**PROBLEM TO WORK ON:** Rewrite the listing below as a Markdown table with two columns, Row and Line. Number each row, skip blank lines, and leave out the pictures.

[START OF ENTRIES SHOWN]

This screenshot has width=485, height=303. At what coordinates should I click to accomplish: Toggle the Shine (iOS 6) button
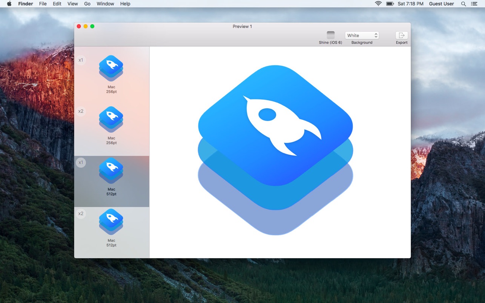click(x=330, y=35)
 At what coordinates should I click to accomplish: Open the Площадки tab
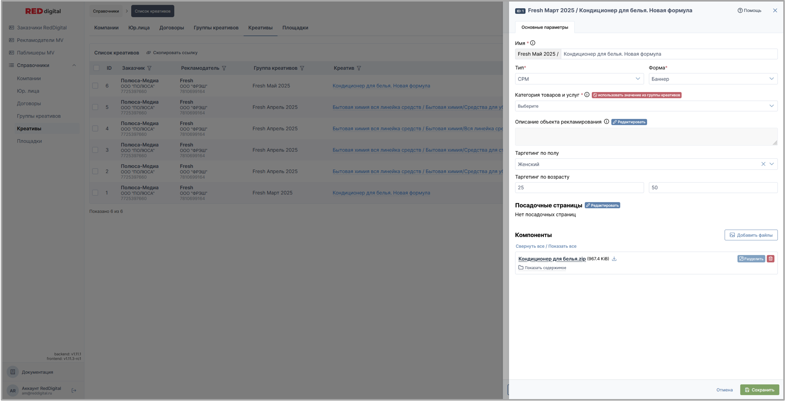pos(295,28)
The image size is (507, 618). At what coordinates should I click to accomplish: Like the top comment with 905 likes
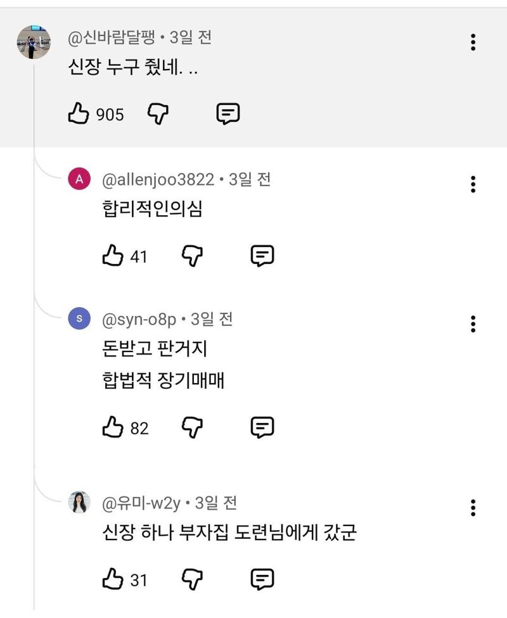tap(78, 114)
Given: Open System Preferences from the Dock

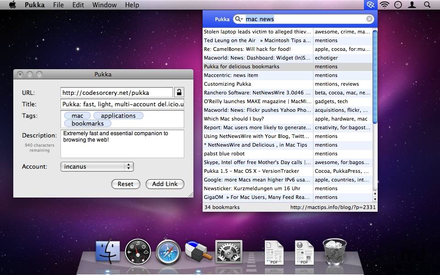Looking at the screenshot, I should click(228, 252).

[END OF ENTRIES SHOWN]

**REPLY TO THE EXERCISE:**
| Row | Line |
|---|---|
| 1 | This screenshot has width=485, height=303. At what coordinates should I click to accomplish: Toggle the Shine (iOS 6) button |
| 2 | click(x=330, y=35) |
| 3 |  At what coordinates should I click to accomplish: Open the Площадки tab |
| 4 | pos(295,28) |
| 5 | The image size is (507, 618). At what coordinates should I click to accomplish: Like the top comment with 905 likes |
| 6 | tap(78, 114) |
| 7 | Given: Open System Preferences from the Dock |
| 8 | Looking at the screenshot, I should click(228, 252). |